编译器 parser 代写 jack

Background

Modern compilers, like those of Java and C#, are multi-tiered: the compiler’s front-end translates from the high-level language to an intermediate VM language; the compiler’s back-end translates further from the VM language to the native code of the host platform. In an earlier workshop we started building the back-end tier of the Jack Compiler (we called it the VM Translator); we now turn to construct the compiler’s front-end. This construction will span two parts: syntax analysis and code generation.

Objective

In this project we build a Syntax Analyser that parses Jack programs according to the Jack grammar, producing an abstract syntax tree that captures the program’s structure. We then have a choice, we can morph the logic that generates the abstract syntax tree into logic that generates VM code or we can write separate logic that can apply any number of transformations to our abstract syntax tree. The transformations may include pretty printing the original program, applying specific optimisations to the abstract syntax tree or generating VM code. This mirrors the alternative approaches used in the workshops.

Resources

The relevant reading for this project is Chapters 10 and 11. However, you should follow the program structure used in earlier workshops rather than the proposed structure in Chapters 10 and 11. You must write your programs in C++. You should use the

Linux command diff to compare your program outputs to the example output files supplied by us. A set of precompiled classes similar to those used in the workshops and the previous assignment are in the zip file attached below. All the test files and test scripts necessary for this project are available in the zip file attached below.

Component Functions

We have a provided a description of the requirements for each component program on its own page. This includes instructions on how to compile, run and test each component program.

jparser

The jparser program uses the provided tokeniser to parse a Jack program and construct an equivalent abstract syntax tree. The specific requirements for this component program are described on the jack_parser() page.

jcodegen

The jcodegen program traverses an abstract syntax tree to generate virtual machine code. The specific requirements for this component program are described on the jack_codegen() page.

jpretty

The jpretty program traverses an abstract syntax tree produced and prints a Jack program formatted to a specific coding standard. The specific requirements for this component program are described on the jack_pretty() page.

jopt-r

The jopt-r program traverses an abstract syntax tree produced and generates a new abstract syntax tree with redundant program elements removed. The specific requirements for this component program are described on the jack_optimiser_r() page.

Testing

The test data including the convention used to name expected outputs for each test are described on the Testingpage.

Startup Files
• assignment-compiler.zip

jack_parser() Description

You must complete the implementation of the jparser program in the file parser.cpp.

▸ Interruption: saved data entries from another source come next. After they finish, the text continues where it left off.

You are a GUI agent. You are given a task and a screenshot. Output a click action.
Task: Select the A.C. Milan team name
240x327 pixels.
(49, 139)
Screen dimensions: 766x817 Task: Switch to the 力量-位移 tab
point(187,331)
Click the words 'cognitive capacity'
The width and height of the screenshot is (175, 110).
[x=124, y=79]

The program reads a Jack class from standard input and writes an XML representation of its abstract syntax tree to standard output. It uses the tokeniser functions described in tokeniser.h and j- tok.h to parse a Jack class read from standard input and construct an abstract syntax tree using the functions as described in j-ast.h. The main function is responsible for calling

the jack_parser() function and passing the result to the function jn_print_as_xml(). The jn_print_as_xml() function is responsible for writing an XML representation of the abstract syntax tree to standard output.

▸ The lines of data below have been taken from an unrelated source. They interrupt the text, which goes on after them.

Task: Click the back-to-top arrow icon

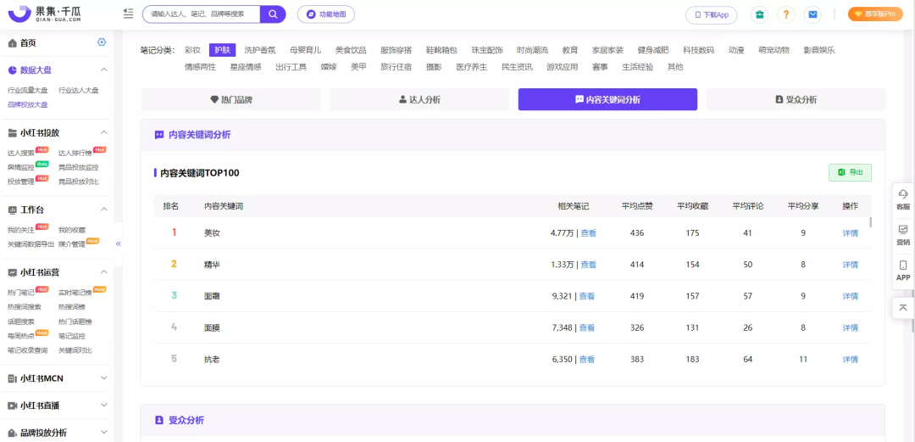Action: coord(903,307)
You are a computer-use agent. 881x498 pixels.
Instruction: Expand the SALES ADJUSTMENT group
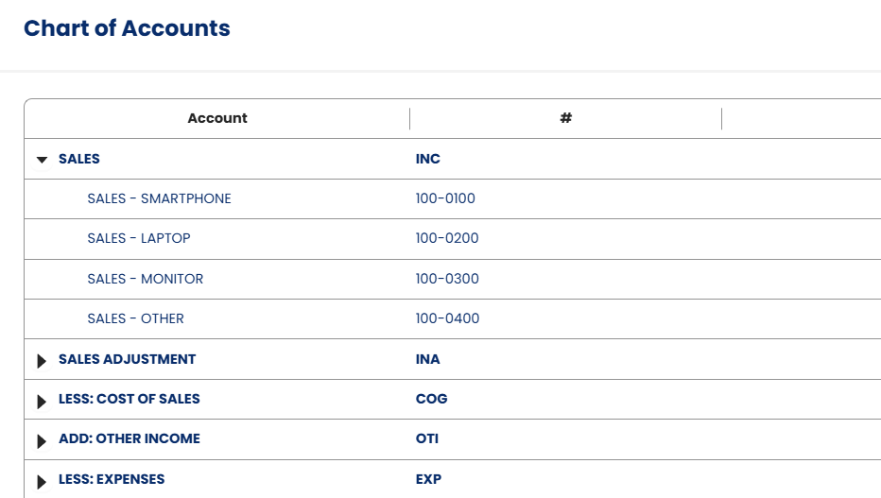pos(42,361)
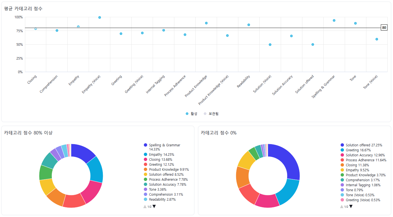Toggle Spelling & Grammar 14.33% legend entry
The image size is (393, 217).
pos(164,145)
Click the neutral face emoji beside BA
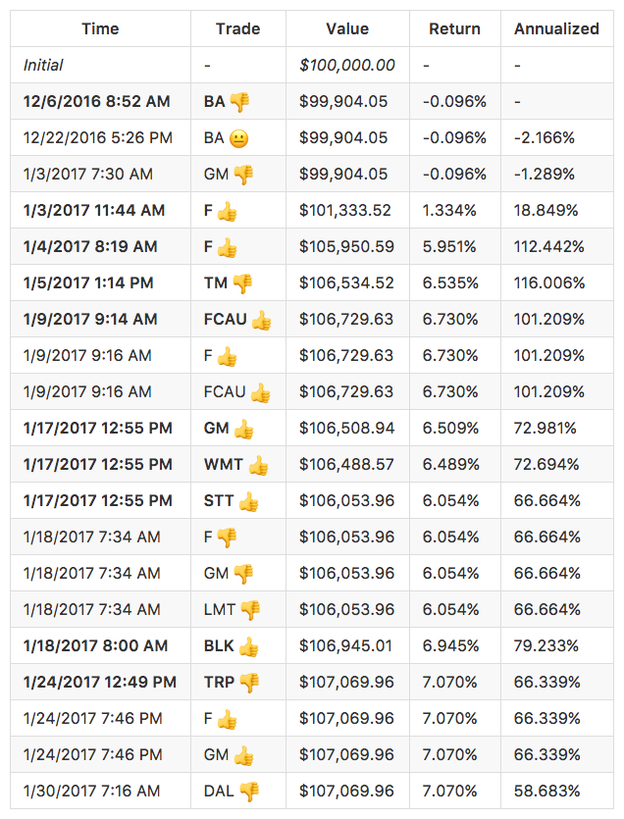The width and height of the screenshot is (624, 819). (238, 138)
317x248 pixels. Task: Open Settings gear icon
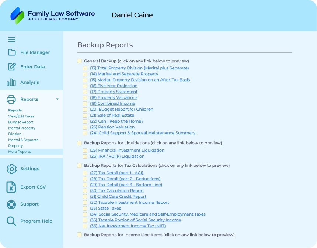point(12,169)
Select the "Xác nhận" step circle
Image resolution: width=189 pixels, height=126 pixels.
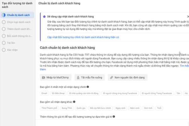click(x=3, y=50)
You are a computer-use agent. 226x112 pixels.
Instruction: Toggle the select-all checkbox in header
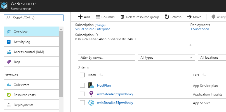[x=82, y=75]
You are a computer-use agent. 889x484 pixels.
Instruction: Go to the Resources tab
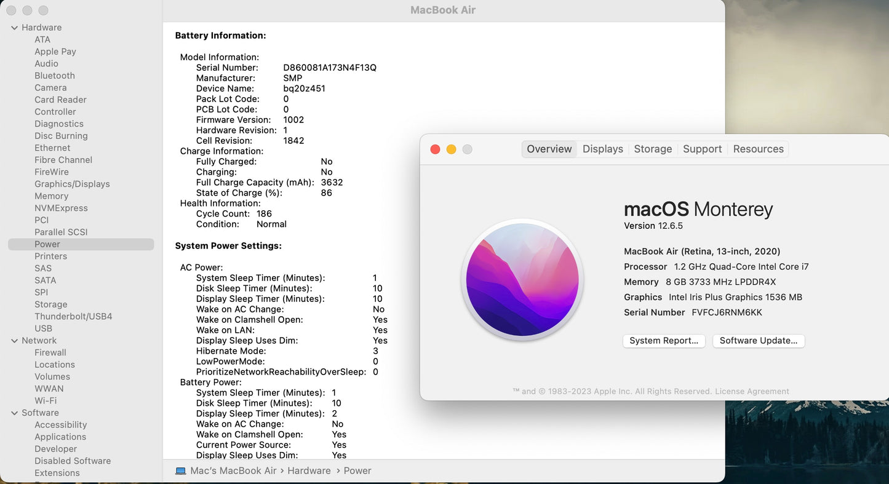click(758, 149)
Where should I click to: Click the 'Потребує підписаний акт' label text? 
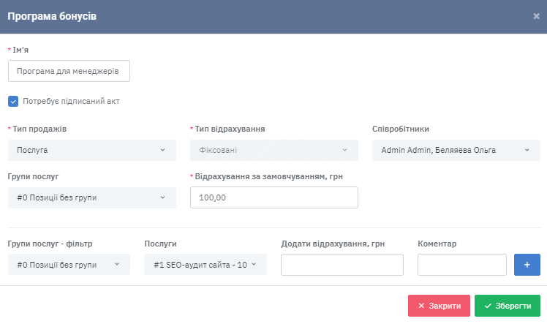(x=71, y=101)
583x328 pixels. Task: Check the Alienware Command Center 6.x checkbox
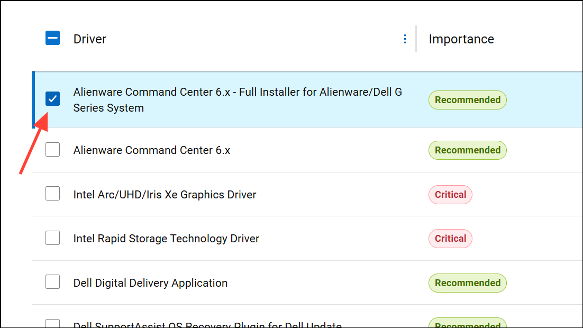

Compiling and Running jack_parser

When the Makefile attempts to compile the program jparser, it will use the file parser.cpp, any other .cpp files it can find whose names start parser- and any .cpp files it can find whose names start with shared-. For example, if we have our own class abc that we want to use when implementing jparser and

our own class xyz that we want to use with all of our programs, we would name the extra files, parser-abc.cpp and shared-
xyz.cpp respectively with matching parser-abc.h and shared- xyz.h include files.

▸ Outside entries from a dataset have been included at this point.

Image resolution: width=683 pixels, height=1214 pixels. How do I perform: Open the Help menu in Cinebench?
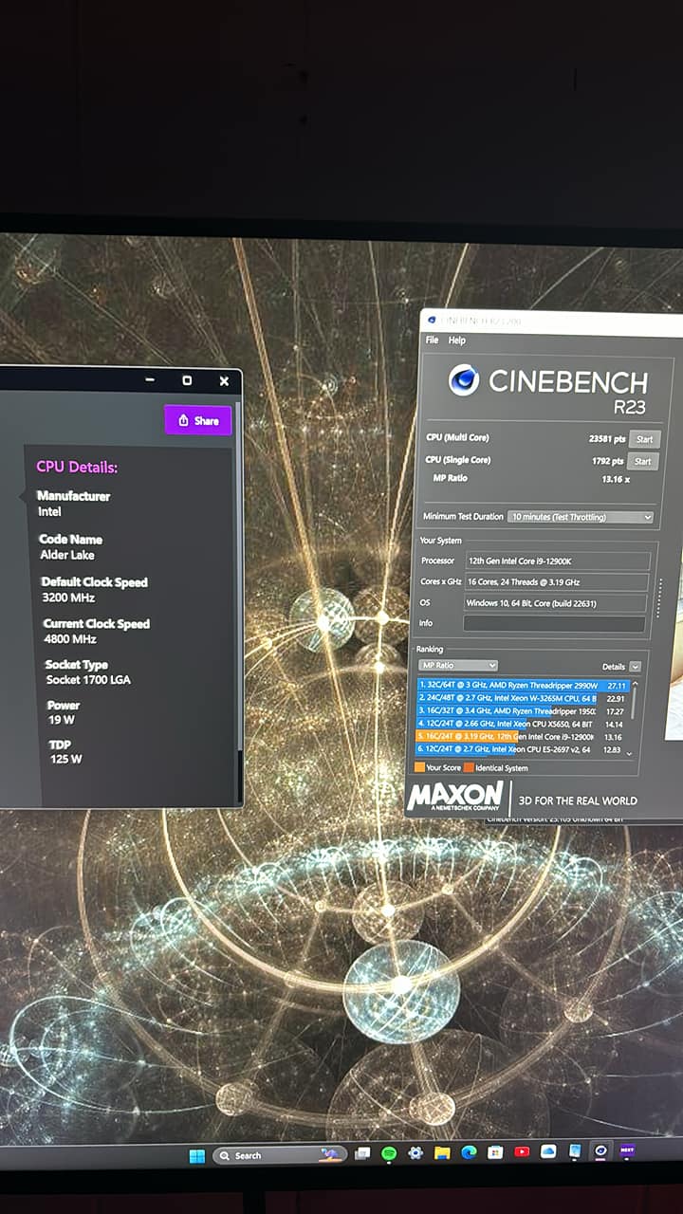point(457,340)
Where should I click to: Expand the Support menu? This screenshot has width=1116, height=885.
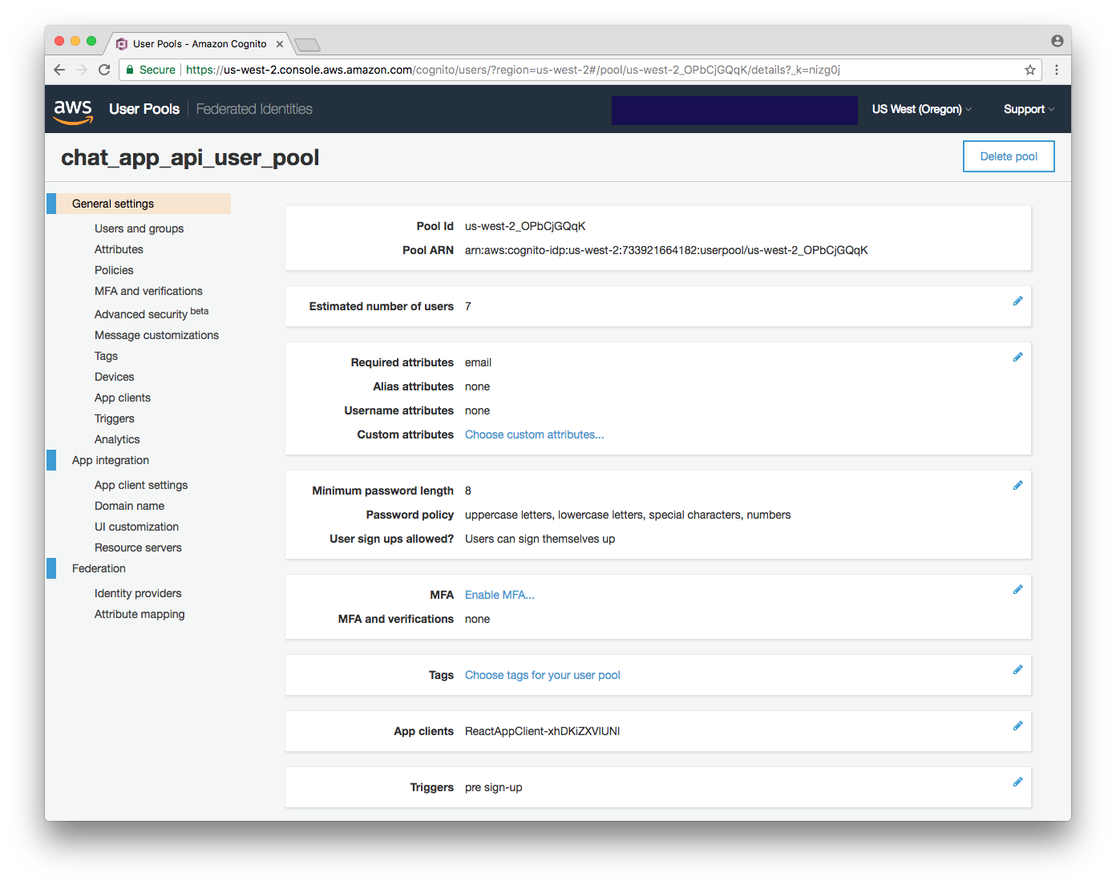1029,109
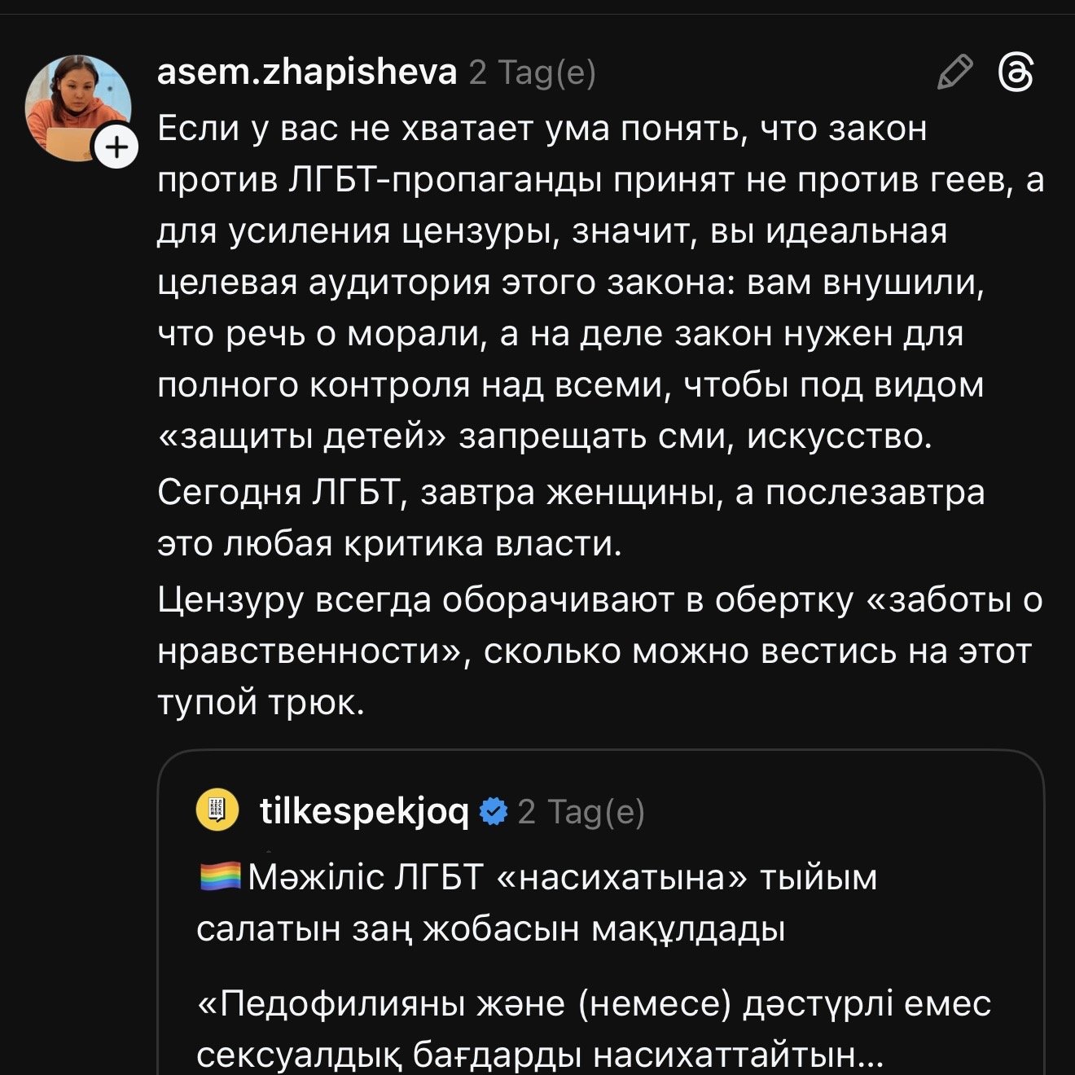The width and height of the screenshot is (1075, 1075).
Task: Click the sentence starting "Цензуру всегда оборачивают"
Action: (505, 599)
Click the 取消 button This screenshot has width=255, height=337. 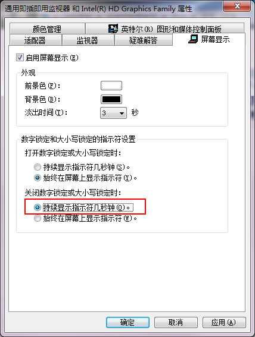pos(176,322)
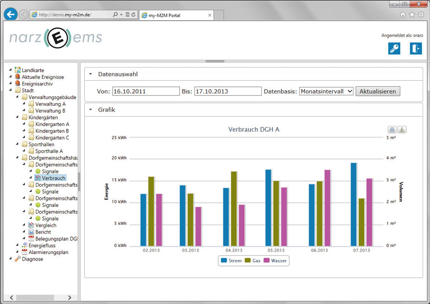Viewport: 430px width, 304px height.
Task: Click the logout door icon
Action: tap(415, 49)
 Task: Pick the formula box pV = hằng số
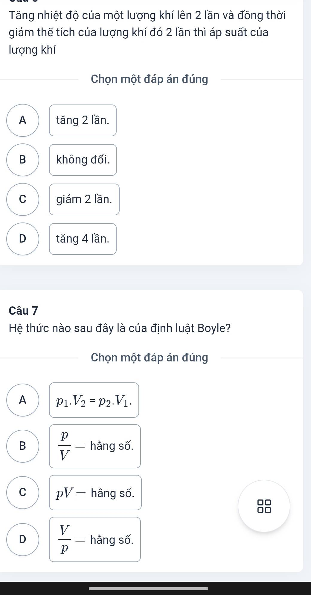95,493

The program can be compiled using the command:

% make jparser

The suite of provided tests can be run using the command:

% make test-jparser

The test scripts do not show the program outputs, just passed or failed, but they do show you the commands being used to run each test. You can copy-paste these commands if you want to run a particular test yourself and see all of the output.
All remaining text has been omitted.